TQ: I’ve been thinking a lot about grief and loss because of the pandemic. I’m wondering if writing about the arc of your ballet career has changed your relationship to grief?

EW: I think that I experienced real loss, and that’s certainly what we’re experiencing now. And I see loss as the reason for grief. For me, because I was physically injured, there was physical stuckness, and that sort of emotional circling the drain, like, what is it that is keeping me from sinking and what is keeping me fixated on something? That’s something I thought a lot about during the beginning of the pandemic. Like, what is it that keeps you from a complete loss of hope? And, we were physically stuck the way I was as a dancer; it felt like a vague connection that I was reliving as I was promoting the book.

I think that maybe we’re moving as a broader culture through different stages of grief, now, and are angrier then we were in the beginning. That’s something that’s really hard to write about, especially as a woman.
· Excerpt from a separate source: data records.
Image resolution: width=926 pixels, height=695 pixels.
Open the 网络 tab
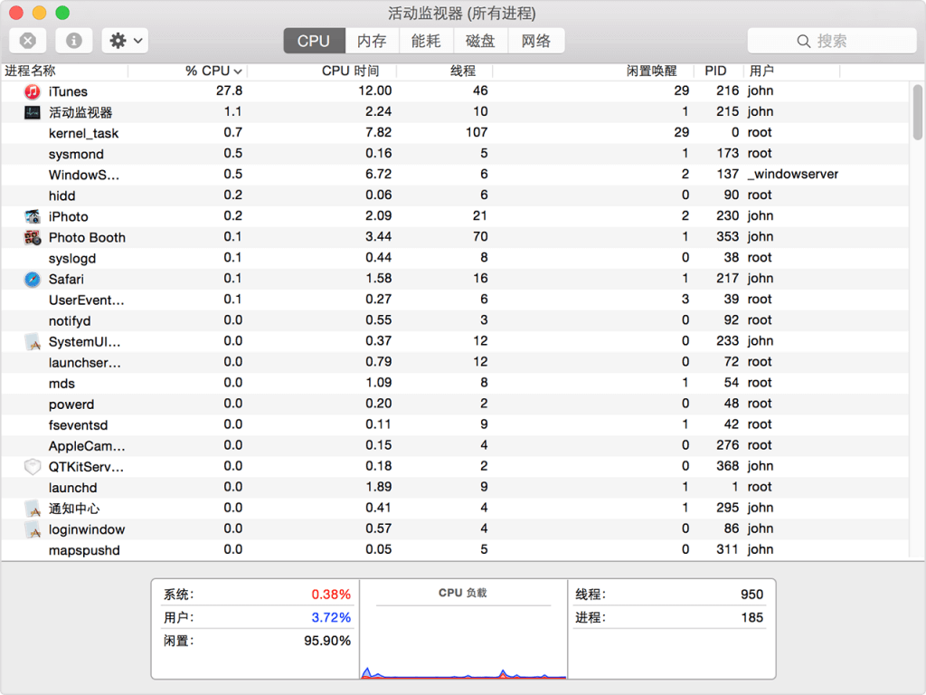pyautogui.click(x=536, y=41)
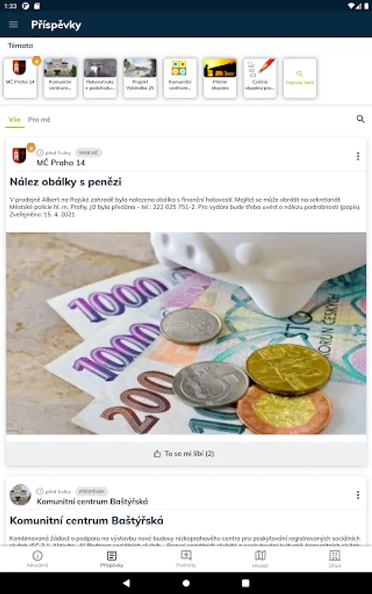Viewport: 372px width, 594px height.
Task: Open Aktuálně info tab in bottom bar
Action: point(37,559)
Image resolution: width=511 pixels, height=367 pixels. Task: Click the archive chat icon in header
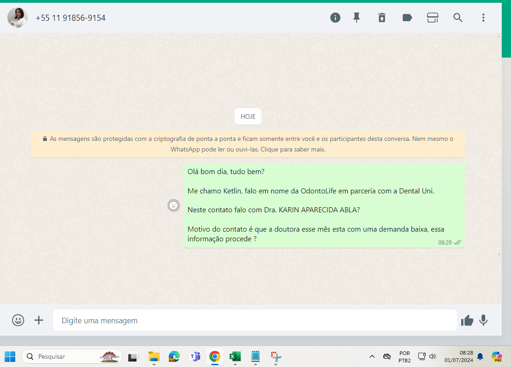point(382,18)

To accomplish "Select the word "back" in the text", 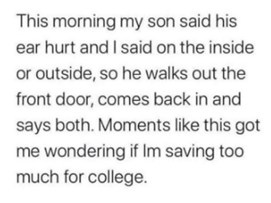I will point(172,99).
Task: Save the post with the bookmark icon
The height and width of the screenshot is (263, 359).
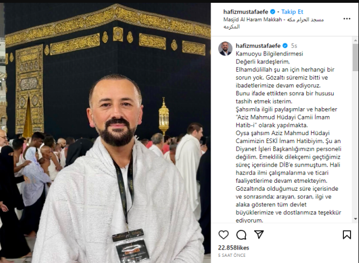Action: 347,235
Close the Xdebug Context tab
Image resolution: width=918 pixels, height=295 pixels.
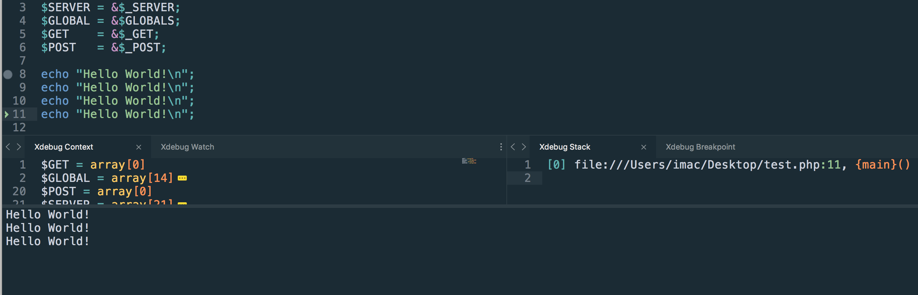tap(139, 147)
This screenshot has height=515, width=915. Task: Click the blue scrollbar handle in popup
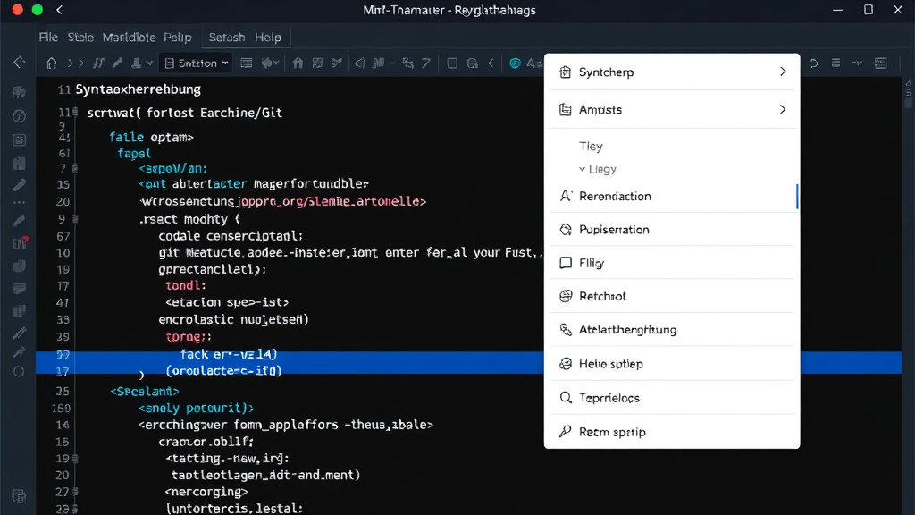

Our anger, and expressing anger, is so socialized out of us. It’s scary to go there, but then I think we feel safer being angry when everybody is angry, and you see that it’s sort of a righteous and justified anger. Writing about anger feels more accessible and more productive. Writing about grief, all you can really do is acknowledge it, but writing about anger makes you feel a bit more mobilized.

TQ: Do the two art forms overlap as you make discoveries about the next steps within your artistic, creative life—for example, when you find yourself wanting to write about the saints?

EW: I used to have recurring dreams that suddenly I would be able to do five pirouettes en pointe in class—and I was constantly having breakthroughs in pirouettes because I was always looking for them, or putting work into them. I don’t think breakthroughs happen without working really hard to find them. The same thing happens in writing. When I have a breakthrough, it is often because I’ve read something where another writer does something that I’ve been trying to accomplish, and I figure out my problem. Sometimes, when I’m stuck, I feel a little bit haunted or obsessed with the sticking point and it’s like in everything—every podcast I listen to or every conversation I have or every book I read—I’m searching for the answer to what is tripping me up. Taking that time away and not just trying to write something that I don’t know how to say yet, but looking for the answer elsewhere and sort of externalizing the problem helps me come back to it with slightly fresher eyes. I think when you look for those moments of revelation they are everywhere—they can’t leave you alone. It’s not so much about the intersection of writing and dance, but I learned in ballet that things don’t come to you passively, that you work every single day to have the breakthrough, and that idea has carried over into writing.